» Document
# Is anyone using ServiceCEO?



## Handymanservice (Mar 1, 2009)

I searched the forum and have not found anything much on ServiceCEO software, is anyone using it? I am looking at purchasing at the end of the week, they have a 12 payment program that they are implementing to try to help people out. 

It may be worth looking into if you have been interested before. 

Any feedback would be great, this software is more advanced than I need currently, but it should allow me to grow without need of replacement. At least, that's what I am hoping it will do for me.


----------



## BigReds (Feb 27, 2009)

I'm also interested in ServiceCEO, i requested a demo and so far just been answering too many questions before they send me a demo. If i get the chance to try it out, i'll post some feedback


----------



## Handymanservice (Mar 1, 2009)

I ran through a demo with them. It was very informative. From what I understand, they do not "send out" a demo, it is a guided tour if you will. I was with a rep (Ben) for over an hour, but I was not as prepared as I thought I was and I think I wasted my time.

If I did another demo, I would have my ducks in a row so I could get specific questions answered and walked through. It is a real nice product, they typically do not give pricing until you go through the demo.

I know they offered me 12 payments and they are very affordable, originally it was a 3 payment deal, then 4 and now it is 12. I feel like I can handle the 12 payments easily and this way they have a little skin in the game too.

» Data
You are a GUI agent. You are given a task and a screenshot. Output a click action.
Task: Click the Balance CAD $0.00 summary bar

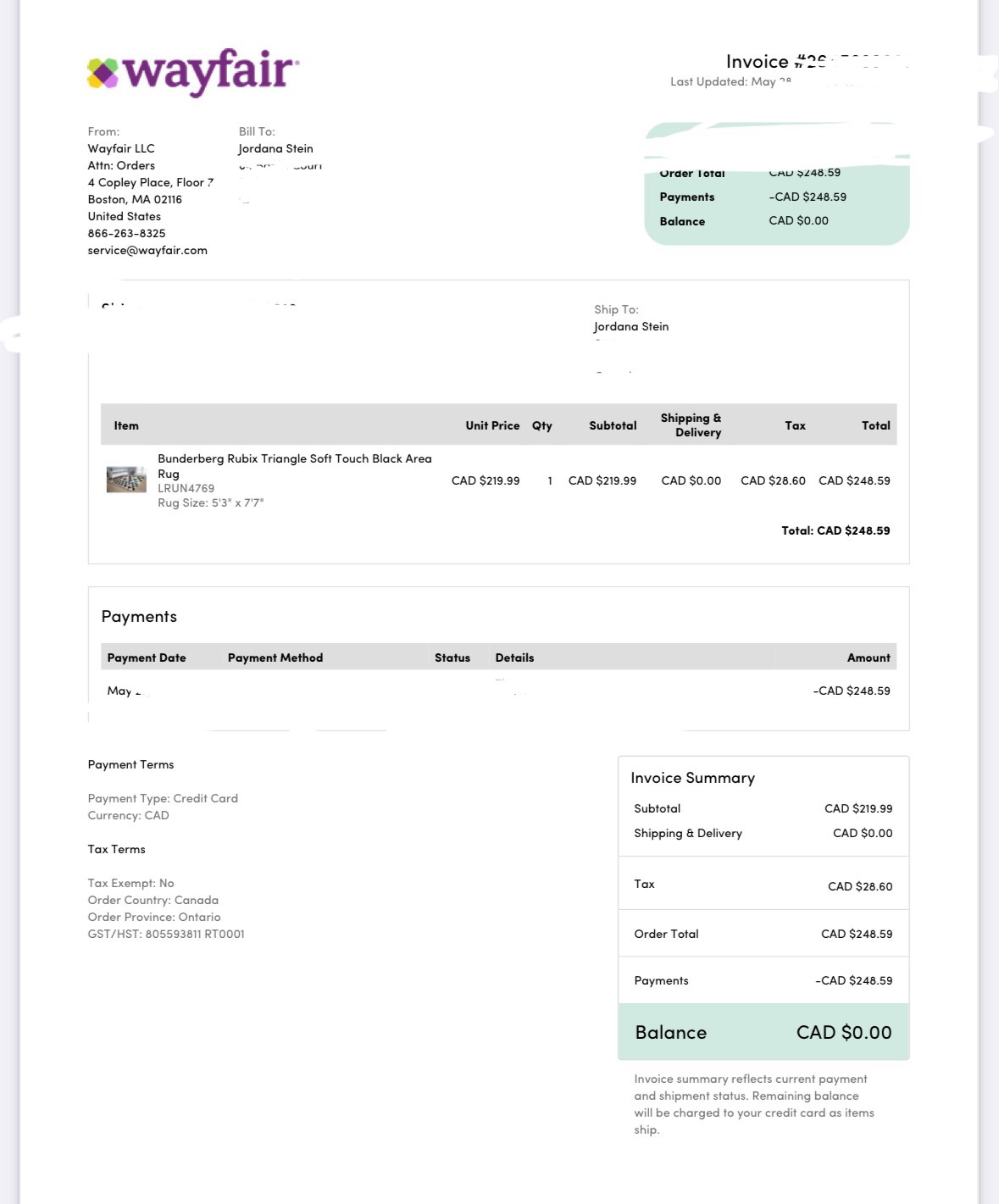763,1032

» What you will do
Reproduce word for word the passage of the ServiceCEO forum thread starting with "I ran through" and going on through "through the demo.".

» Solution below
I ran through a demo with them. It was very informative. From what I understand, they do not "send out" a demo, it is a guided tour if you will. I was with a rep (Ben) for over an hour, but I was not as prepared as I thought I was and I think I wasted my time.

If I did another demo, I would have my ducks in a row so I could get specific questions answered and walked through. It is a real nice product, they typically do not give pricing until you go through the demo.